Donna Lucrezia’s second husband, Alfonso of Bisceglie, who was a distant relation of King Ferdinand, and, said Lucia de Mantova, absolutely divinely good looking, had been murdered about a year previously, some said by Donna Lucrezia’s oldest brother, the Duke Valentino. The girls kept quiet about that; keeping quiet was the wisest thing to do where the Duke was concerned.

Only a week before, Little Haim had told me he had seen a man’s severed hand, with his tongue stitched to his little finger, hanging from a window of the Savelli prison, and that Duke Valentino had put it there because the man had written a public letter accusing the duke of living like a Turk with a harem of prostitutes. I had screamed and stopped my ears and thought, though I could scarce admit it to myself, of the Corsair of Genoa.

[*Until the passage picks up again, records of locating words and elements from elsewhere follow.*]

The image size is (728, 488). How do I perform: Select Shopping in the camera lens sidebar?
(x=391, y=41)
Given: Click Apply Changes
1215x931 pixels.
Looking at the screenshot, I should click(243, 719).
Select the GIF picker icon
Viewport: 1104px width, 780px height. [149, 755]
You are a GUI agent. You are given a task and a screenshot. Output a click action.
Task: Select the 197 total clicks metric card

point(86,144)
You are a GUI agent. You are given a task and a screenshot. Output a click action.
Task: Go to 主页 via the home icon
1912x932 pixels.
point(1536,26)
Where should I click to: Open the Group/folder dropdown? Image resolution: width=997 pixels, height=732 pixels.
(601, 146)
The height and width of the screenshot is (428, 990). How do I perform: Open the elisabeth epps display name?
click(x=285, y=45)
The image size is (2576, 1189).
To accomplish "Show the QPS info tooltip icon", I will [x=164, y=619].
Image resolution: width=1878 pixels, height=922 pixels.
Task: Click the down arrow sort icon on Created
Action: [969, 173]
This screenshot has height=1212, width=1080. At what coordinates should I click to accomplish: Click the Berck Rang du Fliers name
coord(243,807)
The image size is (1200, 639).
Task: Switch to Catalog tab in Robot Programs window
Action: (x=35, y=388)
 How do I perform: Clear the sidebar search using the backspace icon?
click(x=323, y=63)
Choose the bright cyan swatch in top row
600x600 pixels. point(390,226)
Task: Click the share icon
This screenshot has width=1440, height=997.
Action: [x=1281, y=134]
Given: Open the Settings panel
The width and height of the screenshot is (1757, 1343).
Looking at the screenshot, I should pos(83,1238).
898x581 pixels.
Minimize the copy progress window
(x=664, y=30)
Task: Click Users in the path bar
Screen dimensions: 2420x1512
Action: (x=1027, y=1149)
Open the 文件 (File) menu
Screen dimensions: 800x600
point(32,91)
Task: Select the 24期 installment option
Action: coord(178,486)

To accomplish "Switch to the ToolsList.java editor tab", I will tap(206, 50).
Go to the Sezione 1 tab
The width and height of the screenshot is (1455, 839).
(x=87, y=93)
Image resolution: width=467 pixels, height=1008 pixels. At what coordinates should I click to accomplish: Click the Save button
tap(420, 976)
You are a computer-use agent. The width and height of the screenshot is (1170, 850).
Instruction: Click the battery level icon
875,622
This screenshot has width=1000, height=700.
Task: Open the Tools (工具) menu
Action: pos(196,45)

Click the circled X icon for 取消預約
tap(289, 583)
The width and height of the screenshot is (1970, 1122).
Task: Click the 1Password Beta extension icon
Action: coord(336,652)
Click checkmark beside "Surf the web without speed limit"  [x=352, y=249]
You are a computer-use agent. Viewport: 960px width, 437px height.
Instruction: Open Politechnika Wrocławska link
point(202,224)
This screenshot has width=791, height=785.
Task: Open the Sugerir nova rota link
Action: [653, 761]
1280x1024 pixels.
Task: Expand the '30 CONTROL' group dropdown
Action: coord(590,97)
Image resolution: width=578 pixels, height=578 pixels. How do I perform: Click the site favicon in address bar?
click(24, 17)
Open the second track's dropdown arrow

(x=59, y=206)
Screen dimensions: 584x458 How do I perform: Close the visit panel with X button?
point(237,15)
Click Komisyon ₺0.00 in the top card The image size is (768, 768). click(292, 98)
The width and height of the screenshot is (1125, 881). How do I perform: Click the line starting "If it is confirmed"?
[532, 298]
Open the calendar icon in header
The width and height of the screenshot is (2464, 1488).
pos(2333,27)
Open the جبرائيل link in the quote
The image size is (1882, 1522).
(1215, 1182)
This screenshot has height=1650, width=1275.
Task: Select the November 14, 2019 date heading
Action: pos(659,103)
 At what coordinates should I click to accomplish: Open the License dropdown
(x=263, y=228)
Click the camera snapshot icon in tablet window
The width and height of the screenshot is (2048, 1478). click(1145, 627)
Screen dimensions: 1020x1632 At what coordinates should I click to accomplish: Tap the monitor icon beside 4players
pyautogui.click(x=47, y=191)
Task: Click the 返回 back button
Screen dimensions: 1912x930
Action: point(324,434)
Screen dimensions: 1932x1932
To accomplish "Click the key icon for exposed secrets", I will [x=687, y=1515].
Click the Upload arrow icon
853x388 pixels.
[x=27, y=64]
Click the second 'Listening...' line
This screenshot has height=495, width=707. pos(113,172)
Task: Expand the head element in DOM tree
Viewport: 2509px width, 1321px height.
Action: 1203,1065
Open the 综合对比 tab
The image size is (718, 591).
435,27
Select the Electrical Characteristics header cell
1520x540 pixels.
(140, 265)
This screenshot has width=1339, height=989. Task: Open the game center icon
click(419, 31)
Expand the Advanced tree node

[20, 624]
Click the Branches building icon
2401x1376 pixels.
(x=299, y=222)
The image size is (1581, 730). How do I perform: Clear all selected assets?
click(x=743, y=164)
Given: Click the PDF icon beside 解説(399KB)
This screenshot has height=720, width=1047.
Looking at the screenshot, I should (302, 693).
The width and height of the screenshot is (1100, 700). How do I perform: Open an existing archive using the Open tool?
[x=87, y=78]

“And you should consider your betters with more respect,” my father added. As for being my better, Donna Lucrezia’s father might be pope but everyone said her mother was just an innkeeper, albeit a wealthy one, who had done well out of last year’s Jubilee, when the city was packed with pilgrims from all over the world.

“Yes, Papa.” I could see my father was struggling with whatever it was he had to tell me and had no wish to make it harder for him.

“Duke Ercole of Ferrara, her new father-in-law, drives a hard bargain by all accounts,” he continued, “and has put a high price on the hand of his son and heir. I am to help His Holiness with the dowry.”

What had this to do with me? I waited. My father cleared his throat. He looked at me, his hands steepled in front of his mouth, then seemed to come to a decision. “His Holiness very graciously suggested, Esther, that you might be considered as a lady-in-waiting to Donna Lucrezia, should she find you pleasing.”

“Me, Papa? Go to Ferrara? That’s right at the other end of Italy. I might never see you again. I can’t.” I was leaning towards him, fists clenched in my lap, shoulders hunched. My eyes raked his face to see if he really meant it. Perhaps this was some elaborate test of my loyalty.

“You would have to be baptised, of course.”

Once again I felt that fear of the unknown that had trickled between my shoulder blades almost ten years ago in Toledo, as I listened to my parents arguing about the Edict of Expulsion. I had not, I realised, ever been afraid since, not truly afraid. Until now, and now I was too old simply to pull my pillow over my ears.